The answer to this lies with a phenomenon far wider in reach than even the porn industry. In fact, the prioritisation of the male perspective is the norm in pretty much all moving image media. In film, for example, the story is often told via the narrative followed by a central character, often someone who we as viewers are supposed to empathise with. But if you’re a man, when was the last time you watched a film and found yourself empathising with or following the narrative of a female character? And even when you do, how easily do they fit some boring and well-trodden stereotype?
The lack of strong female characters in cinema was noticed and drawn attention to by the illustrator and author, Allison Bechdel, in 1985 in her comic strip Dykes to Watch Out For. One of the characters in the comic asserts that she will only watch a film if it satisfies three basic requirements.
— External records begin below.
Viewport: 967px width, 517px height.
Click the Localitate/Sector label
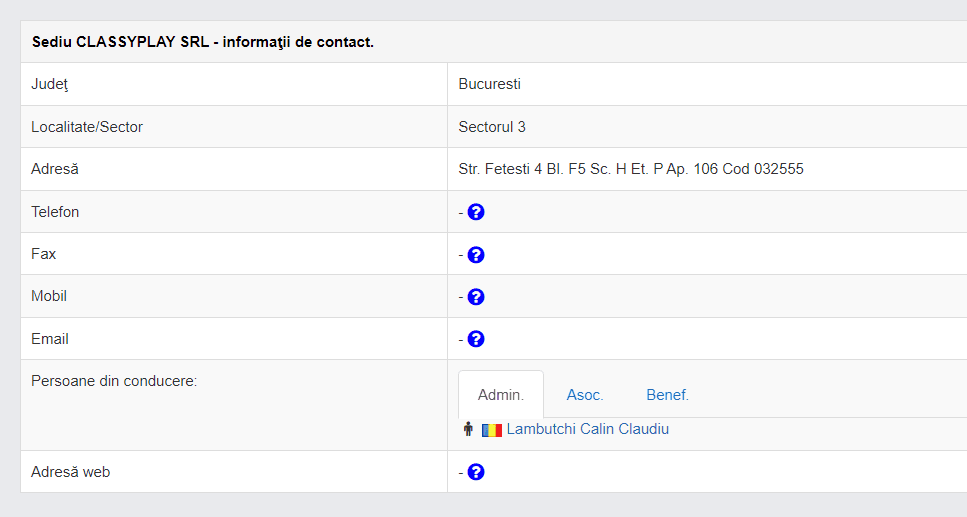[x=87, y=127]
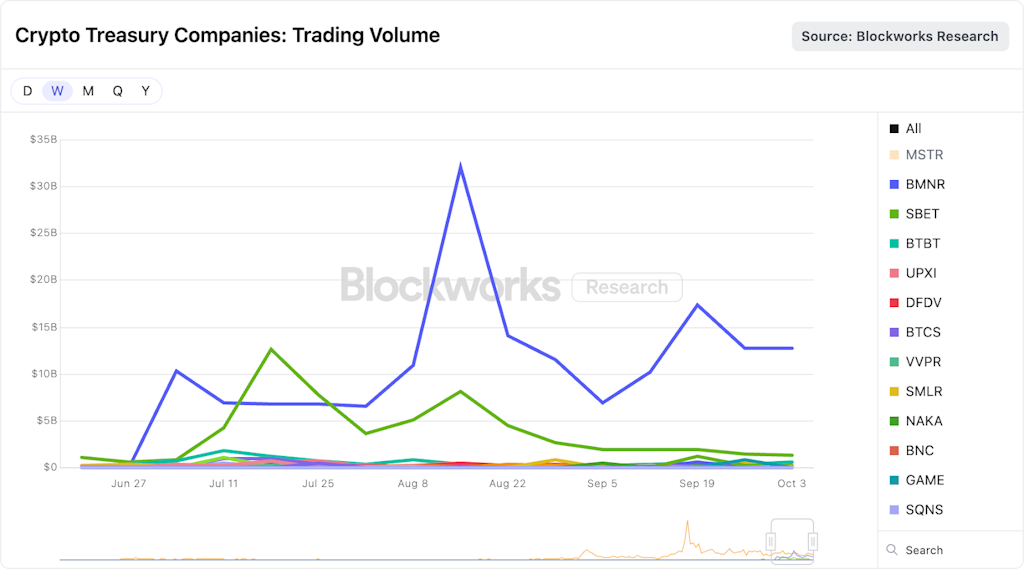The height and width of the screenshot is (569, 1024).
Task: Click the DFDV red legend marker
Action: tap(893, 303)
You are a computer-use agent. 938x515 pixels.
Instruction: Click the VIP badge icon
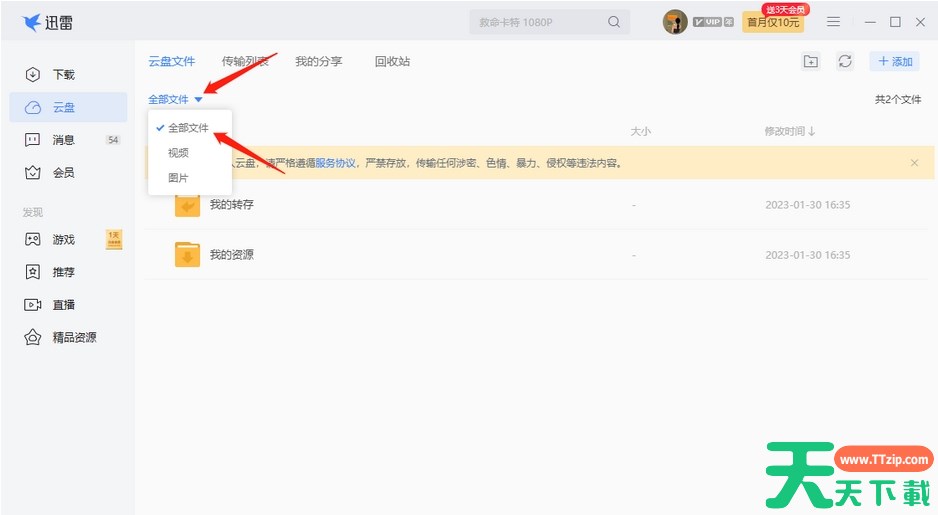coord(707,22)
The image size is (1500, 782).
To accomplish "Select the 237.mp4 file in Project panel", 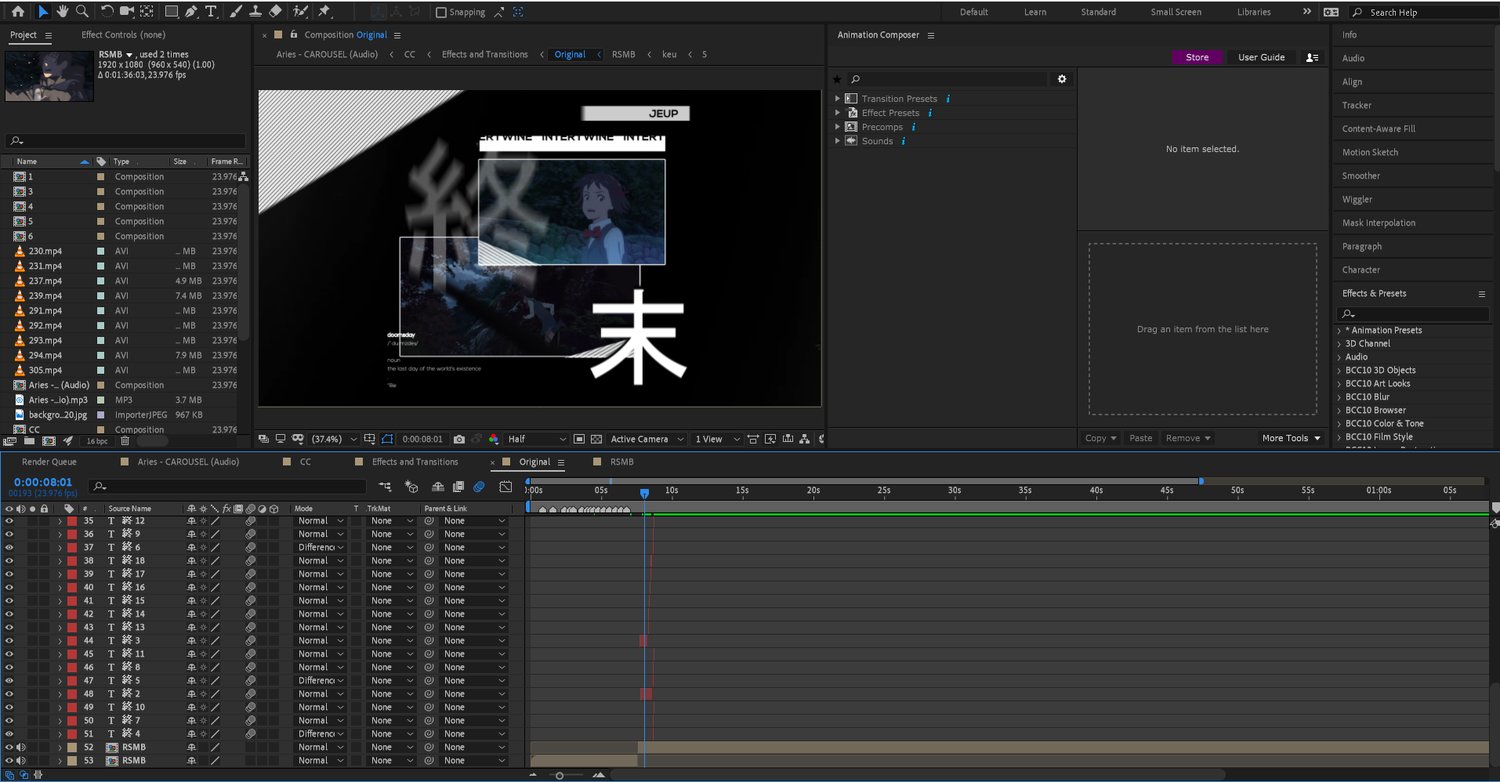I will [x=45, y=281].
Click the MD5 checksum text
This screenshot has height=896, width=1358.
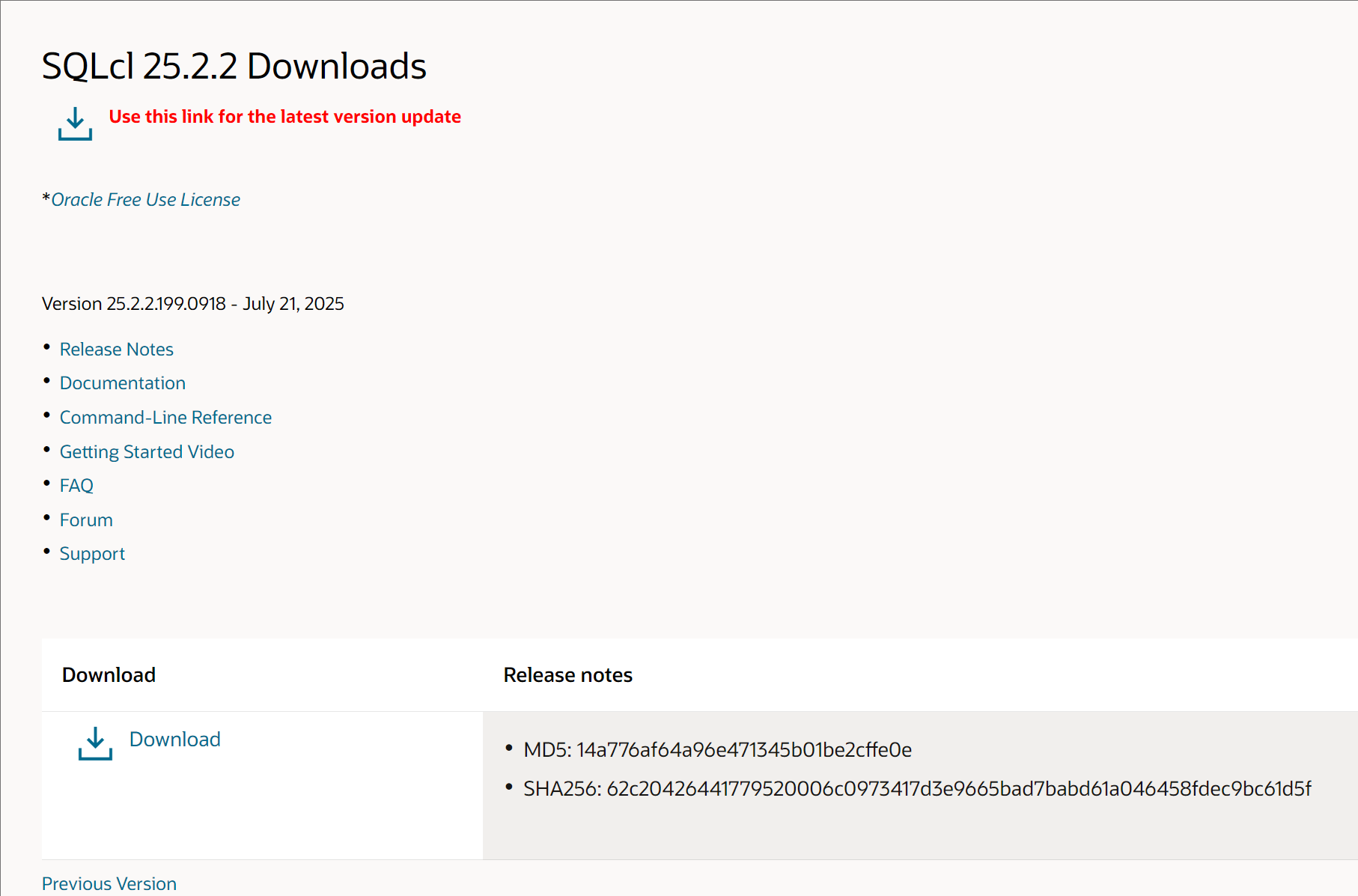click(717, 750)
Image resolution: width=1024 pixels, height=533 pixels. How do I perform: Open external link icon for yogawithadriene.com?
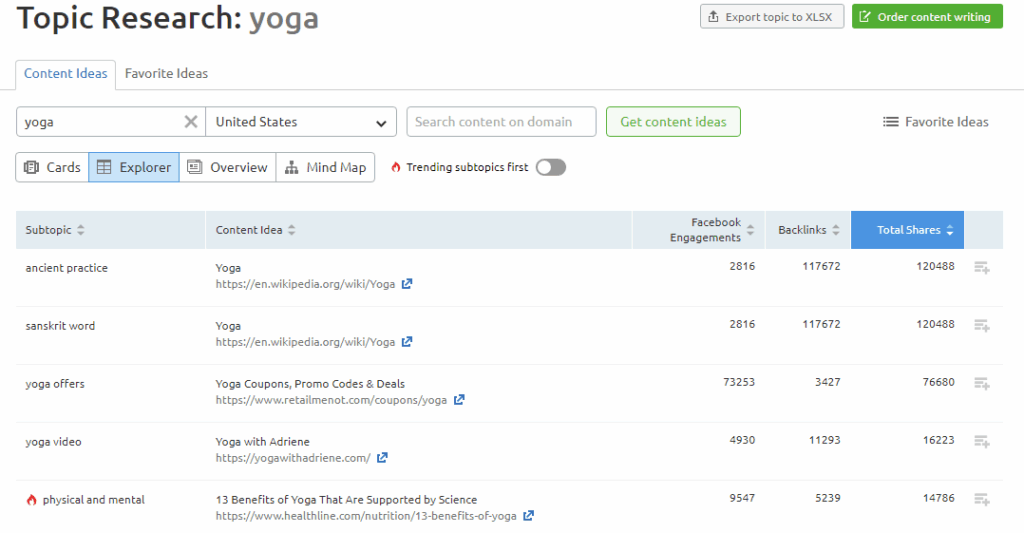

These were:
1. There has to be at least two women in it
2. Who talk to each other
3. About something other than a man
This has become known as the Bechdel Test and it’s used to roughly evaluate the active presence of female characters in Hollywood films and also how well rounded (non-stereotypical) those roles are. It seems simple enough, but an incredible amount of films don’t pass. There’s a Bechdel Test movie database containing just shy of 3,000 movies at the time of writing, and only 10.8% of them pass the test. It’s not a question of quality; even the most highly regarded films can be expected to fail. Out of all nine of the Best Film nominees at last week’s OSCARs only two pass the test.
The fact is that we are so used to viewing things from a man-centric perspective that when in front of porn we fail to see the inordinate prioritisation of male sexual demands and pleasure and the fact that women’s sexual pleasure is so routinely implied to be found in pleasing men.
So, we’re used to our media being man-centric, but what about the violence and aggression found in porn, would that not be noticeably out of the ordinary? Well, no. Violence against women is not uncommon on our prime-time television screens and it’s actually on the increase. In 2009 the American group The Parents Television Council conducted a report looking at violence depicted on prime-time US television. It found that between 2004 and 2009 all violence on TV rose by only 2%, while violence against women rose by a staggering 120%.
With so much of our media dominated by man-centric perspectives and with violence against women increasingly common on prime-time TV, it’s perhaps not all that surprising that many of us don’t recognise the sexism in porn and seem content to buy the line that porn is merely pictures of sex. Even if we can learn to see things like pornography for what they are, the fact that tests like the Bechdel are needed to demonstrate the man-centric nature of our media lives shows that there’s a much bigger issue of awareness and relearning to see things that needs addressing.